Centre d'appel au Sénégal. La mondialisation profite peu à l'Afrique. 

		(Photo: AFP)
Centre d'appel au Sénégal. La mondialisation profite peu à l'Afrique.
(Photo: AFP)
La Conférence des Nations unies pour le commerce et le développement a publié son rapport annuel sur l’investissement dans le monde qui met en exergue la place prépondérante du secteur des services. Les flux d’investissements étrangers directs sont en progression, mais les pays en développement et ceux d’Afrique en particulier n’en sont pas les principaux bénéficiaires.

Le rapport de la Cnuced table sur une reprise des investissements étrangers directs (IED) dans la plupart des pays développés à mesure que la croissance économique s’accélère. Ces dernières années, la tendance était plutôt à la baisse dans les pays développés pour s’établir à 560 milliards de dollars, soit une chute de18% par rapport à la fin des années 80 et début des années 90. En revanche, l’IED à destination des pays en développement est en progression de 9%, passant de 158 milliards de dollars en 2002 à 172 milliards en 2003. La Chine, principale destination de l’IED en 2003, n’a pas été intégrée au calcul des experts de la Cnuced.

En Afrique le courant de l’IED a progressé de 28% pour atteindre 15 milliards de dollars en 2003. Les investissements ont surtout été dans les ressources naturelles. Ces apports proviennent des sociétés transnationales (STN) des pays développés. Les politiques nationales favorables à l’investissement étranger et la signature de plusieurs accords bilatéraux, des accords de libre-échange entre pays africains et zones économiques en particulier les Etats-Unis et l’Union européenne ont permis à plus d’une vingtaine de pays africains de profiter de cette manne étrangère à raison de 0,1 milliard de dollar. Mais quatre pays africains, l’Angola, la Guinée équatoriale, le Nigeria et le Soudan, ont enregistré des entrées d’IED supérieures à 1 milliard de dollars. Par ailleurs, le principal bénéficiaire en Afrique est le Maroc qui a connu une fulgurante évolution des IED:  0,5 milliard de dollars en 2002 à 2,3 milliards de dollars en 2003. Cette progression est essentiellement due au programme de privatisation conduit par le gouvernement marocain.

Ces chiffres profitent surtout à plus de 50 sociétés transnationales des pays développés contre seulement 7 sociétés africaines toutes implantées en Afrique du Sud. Cette évolution «peut aider les pays en développement à participer aux chaînes mondiales de valorisation dans le secteur des services», précise le rapport de la Cnuced qui pense aussi que l’accès aux marchés internationaux des produits africains passe inévitablement par ce biais. En ce sens, la Cnuced rejoint les réflexions du Nouveau partenariat pour le développement en Afrique (Nepad) qui met un accent particulier sur les exportations de produits et non plus seulement de ressources naturelles pour assurer une place à l’Afrique dans les transactions mondiales.
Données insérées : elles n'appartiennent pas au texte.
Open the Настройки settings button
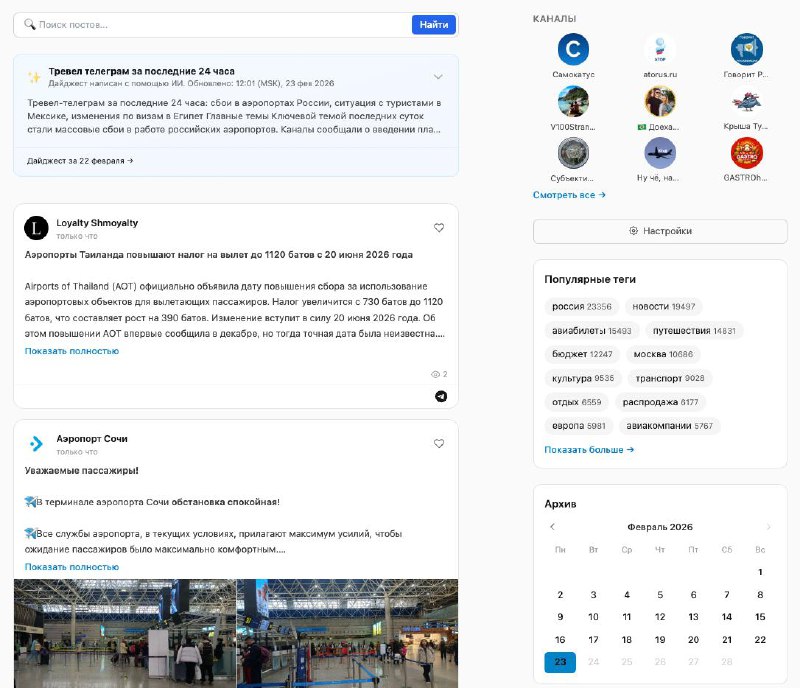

Mais cette recherche de conformité aux normes internationales pour gagner un marché extérieur dans le but d’attirer des capitaux étrangers peut conduire à des situations de monopole qui exposeraient les pays «à des abus de position dominante». Pour pallier ce risque, la Cnuced invite les pays africains à définir «une panoplie de politiques qui convient le mieux» au développement des pays. Autrement dit, la captation des IED devrait correspondre à un ensemble de programme qui participe à l’essor du pays bénéficiaire. Dans cette optique le secteur des services expose moins les pays en développement aux risques liés au monopole, semble observer la Cnuced.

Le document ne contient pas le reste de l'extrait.